Since the portholes of the Elsa silver mine closed in 1989, the population of Keno City, Yukon, a community that housed many of Elsa’s miners and workers, dwindled to a mere twenty inhabitants. But unlike many other frontier mining towns, this tiny end-of-the-road settlement defied complete abandonment. While searching for Keno’s reason for being, this film explores the dynamics of frontier lifestyle, cultural preservation and attachment to place, drawing a portrait of quasi-ghost town and the community that is responsible for its revival. Through detailed and storied observations, captured in both video and film footage, Keno City of Silver also connects the collapse of the silver mining industry with filmography, mirroring the history of Keno with that of silver-based photography and the arrival of the digital age.
Director's Biography:
essica Auer is a Canadian visual artist who divides her time between Montreal, Québec and Seydisfjördur, Iceland.

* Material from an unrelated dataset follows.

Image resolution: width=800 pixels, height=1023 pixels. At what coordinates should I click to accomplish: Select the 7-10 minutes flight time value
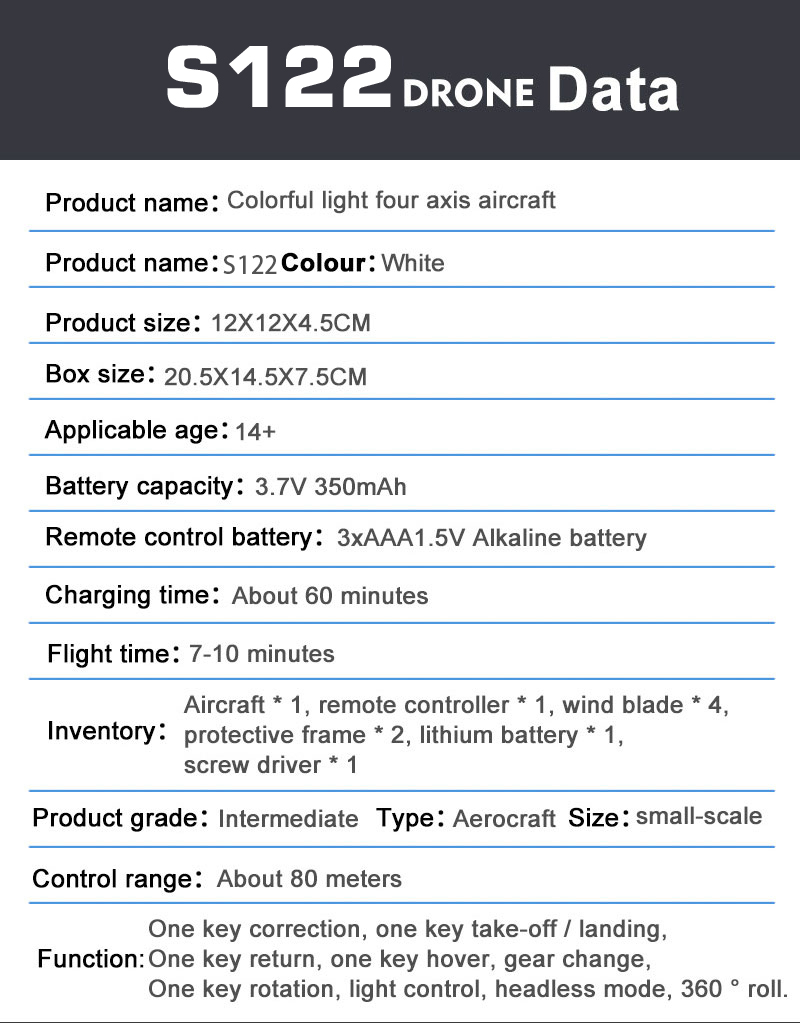(262, 654)
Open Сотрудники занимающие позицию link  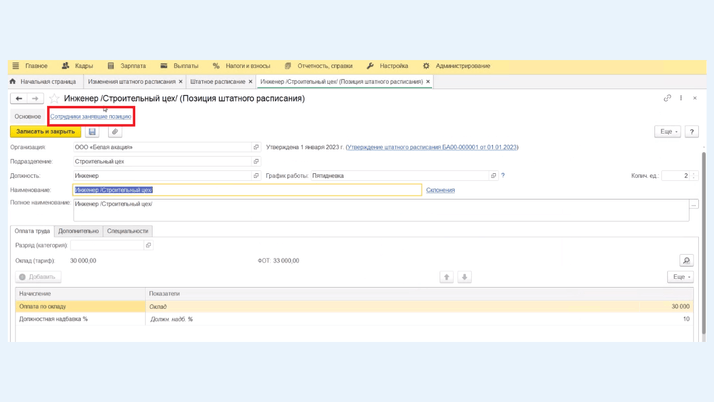click(x=91, y=116)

Her work is broadly concerned with the study of landscapes as cultural sites focusing on themes that connect history, place, journey and cultural experience. Jessica received her MFA in Studio Arts from Concordia University in 2007 and has since participated in numerous international artist residency programs including The Chilkoot Trail AIR in Alaska and the Yukon Territory, Centre Diaphane in Picardie, France, and at the Baer Art Centre in Iceland. Recent exhibitions include: Yukon Arts Centre, Whitehorse, Yukon 2016; La Quadrilatère, Beauvais, France 2016; Oslo8, Basel, Switzerland 2015; and The Gotland Museum of Art, Visby, Sweden 2015. Jessica currently teaches photography at Concordia University.